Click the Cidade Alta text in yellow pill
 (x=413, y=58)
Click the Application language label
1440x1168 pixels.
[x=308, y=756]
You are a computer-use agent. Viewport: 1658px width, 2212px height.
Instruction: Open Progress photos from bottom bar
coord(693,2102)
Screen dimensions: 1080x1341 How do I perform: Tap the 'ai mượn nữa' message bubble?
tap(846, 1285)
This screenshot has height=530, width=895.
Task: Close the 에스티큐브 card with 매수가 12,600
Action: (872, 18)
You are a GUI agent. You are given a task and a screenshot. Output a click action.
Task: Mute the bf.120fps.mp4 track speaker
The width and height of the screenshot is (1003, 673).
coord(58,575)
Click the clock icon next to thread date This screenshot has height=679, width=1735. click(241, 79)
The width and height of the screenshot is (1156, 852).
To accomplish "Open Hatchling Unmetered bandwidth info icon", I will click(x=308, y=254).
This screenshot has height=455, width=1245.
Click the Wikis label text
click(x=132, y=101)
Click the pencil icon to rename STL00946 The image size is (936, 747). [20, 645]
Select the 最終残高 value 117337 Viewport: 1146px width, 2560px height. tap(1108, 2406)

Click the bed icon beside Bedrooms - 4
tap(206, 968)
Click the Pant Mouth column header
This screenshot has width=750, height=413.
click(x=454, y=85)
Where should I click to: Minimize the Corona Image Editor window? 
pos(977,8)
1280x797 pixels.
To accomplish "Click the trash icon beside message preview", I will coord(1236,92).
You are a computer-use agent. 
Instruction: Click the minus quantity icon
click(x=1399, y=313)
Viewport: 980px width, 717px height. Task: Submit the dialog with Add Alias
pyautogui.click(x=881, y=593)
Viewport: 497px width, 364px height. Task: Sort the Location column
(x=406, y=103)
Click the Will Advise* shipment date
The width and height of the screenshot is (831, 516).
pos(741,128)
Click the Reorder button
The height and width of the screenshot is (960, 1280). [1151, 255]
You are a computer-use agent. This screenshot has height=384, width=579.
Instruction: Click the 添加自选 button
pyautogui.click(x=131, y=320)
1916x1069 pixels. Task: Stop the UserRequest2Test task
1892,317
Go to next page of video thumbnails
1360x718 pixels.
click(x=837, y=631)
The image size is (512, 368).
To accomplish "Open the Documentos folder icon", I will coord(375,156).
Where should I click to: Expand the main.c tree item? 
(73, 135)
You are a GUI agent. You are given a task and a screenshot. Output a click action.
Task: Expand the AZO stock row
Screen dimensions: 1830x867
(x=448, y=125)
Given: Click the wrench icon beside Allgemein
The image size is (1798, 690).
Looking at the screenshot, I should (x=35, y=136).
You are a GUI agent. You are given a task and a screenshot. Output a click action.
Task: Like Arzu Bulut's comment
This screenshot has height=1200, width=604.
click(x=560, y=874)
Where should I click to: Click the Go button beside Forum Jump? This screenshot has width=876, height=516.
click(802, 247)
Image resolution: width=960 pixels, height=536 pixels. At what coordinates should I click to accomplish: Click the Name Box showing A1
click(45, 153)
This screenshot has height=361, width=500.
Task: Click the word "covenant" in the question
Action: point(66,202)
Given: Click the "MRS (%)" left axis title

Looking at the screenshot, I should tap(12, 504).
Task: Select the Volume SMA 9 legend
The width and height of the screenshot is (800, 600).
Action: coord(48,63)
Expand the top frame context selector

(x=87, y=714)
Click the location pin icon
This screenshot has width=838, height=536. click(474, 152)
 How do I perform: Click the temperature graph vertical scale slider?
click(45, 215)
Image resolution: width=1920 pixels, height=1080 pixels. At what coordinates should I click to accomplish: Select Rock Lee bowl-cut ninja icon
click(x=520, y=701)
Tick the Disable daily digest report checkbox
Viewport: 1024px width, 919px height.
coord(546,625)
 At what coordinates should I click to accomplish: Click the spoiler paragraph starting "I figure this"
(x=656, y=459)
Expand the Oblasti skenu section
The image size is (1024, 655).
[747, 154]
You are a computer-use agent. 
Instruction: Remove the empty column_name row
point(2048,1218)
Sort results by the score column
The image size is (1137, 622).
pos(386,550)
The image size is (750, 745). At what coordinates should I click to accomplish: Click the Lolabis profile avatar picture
____
What is needed.
Please repeat the data in full so that nothing differs from the original.

Exercise answer.
Click the Cidade Alta text in yellow pill
 (x=413, y=58)
Click the Application language label
1440x1168 pixels.
[x=308, y=756]
You are a computer-use agent. Viewport: 1658px width, 2212px height.
Instruction: Open Progress photos from bottom bar
coord(693,2102)
Screen dimensions: 1080x1341 How do I perform: Tap the 'ai mượn nữa' message bubble?
tap(846, 1285)
This screenshot has height=530, width=895.
Task: Close the 에스티큐브 card with 매수가 12,600
Action: (872, 18)
You are a GUI agent. You are given a task and a screenshot. Output a click action.
Task: Mute the bf.120fps.mp4 track speaker
The width and height of the screenshot is (1003, 673).
coord(58,575)
Click the clock icon next to thread date This screenshot has height=679, width=1735. click(241, 79)
The width and height of the screenshot is (1156, 852).
To accomplish "Open Hatchling Unmetered bandwidth info icon", I will click(x=308, y=254).
This screenshot has height=455, width=1245.
Click the Wikis label text
click(x=132, y=101)
Click the pencil icon to rename STL00946 The image size is (936, 747). [20, 645]
Select the 最終残高 value 117337 Viewport: 1146px width, 2560px height. tap(1108, 2406)

Click the bed icon beside Bedrooms - 4
tap(206, 968)
Click the Pant Mouth column header
This screenshot has width=750, height=413.
click(x=454, y=85)
Where should I click to: Minimize the Corona Image Editor window? 
pos(977,8)
1280x797 pixels.
To accomplish "Click the trash icon beside message preview", I will coord(1236,92).
You are a computer-use agent. 
Instruction: Click the minus quantity icon
click(x=1399, y=313)
Viewport: 980px width, 717px height. Task: Submit the dialog with Add Alias
pyautogui.click(x=881, y=593)
Viewport: 497px width, 364px height. Task: Sort the Location column
(x=406, y=103)
Click the Will Advise* shipment date
The width and height of the screenshot is (831, 516).
pos(741,128)
Click the Reorder button
The height and width of the screenshot is (960, 1280). [1151, 255]
You are a computer-use agent. This screenshot has height=384, width=579.
Instruction: Click the 添加自选 button
pyautogui.click(x=131, y=320)
1916x1069 pixels. Task: Stop the UserRequest2Test task
1892,317
Go to next page of video thumbnails
1360x718 pixels.
click(x=837, y=631)
The image size is (512, 368).
To accomplish "Open the Documentos folder icon", I will coord(375,156).
Where should I click to: Expand the main.c tree item? 
(73, 135)
You are a GUI agent. You are given a task and a screenshot. Output a click action.
Task: Expand the AZO stock row
Screen dimensions: 1830x867
(x=448, y=125)
Given: Click the wrench icon beside Allgemein
The image size is (1798, 690).
Looking at the screenshot, I should (x=35, y=136).
You are a GUI agent. You are given a task and a screenshot. Output a click action.
Task: Like Arzu Bulut's comment
This screenshot has height=1200, width=604.
click(x=560, y=874)
Where should I click to: Click the Go button beside Forum Jump? This screenshot has width=876, height=516.
click(802, 247)
Image resolution: width=960 pixels, height=536 pixels. At what coordinates should I click to accomplish: Click the Name Box showing A1
click(45, 153)
This screenshot has height=361, width=500.
Task: Click the word "covenant" in the question
Action: point(66,202)
Given: Click the "MRS (%)" left axis title

Looking at the screenshot, I should tap(12, 504).
Task: Select the Volume SMA 9 legend
The width and height of the screenshot is (800, 600).
Action: coord(48,63)
Expand the top frame context selector

(x=87, y=714)
Click the location pin icon
This screenshot has width=838, height=536. click(474, 152)
 How do I perform: Click the temperature graph vertical scale slider?
click(45, 215)
Image resolution: width=1920 pixels, height=1080 pixels. At what coordinates should I click to accomplish: Select Rock Lee bowl-cut ninja icon
click(x=520, y=701)
Tick the Disable daily digest report checkbox
Viewport: 1024px width, 919px height.
coord(546,625)
 At what coordinates should I click to accomplish: Click the spoiler paragraph starting "I figure this"
(x=656, y=459)
Expand the Oblasti skenu section
The image size is (1024, 655).
[747, 154]
You are a computer-use agent. 
Instruction: Remove the empty column_name row
point(2048,1218)
Sort results by the score column
The image size is (1137, 622).
pos(386,550)
The image size is (750, 745). At what coordinates should I click to accomplish: Click the Lolabis profile avatar picture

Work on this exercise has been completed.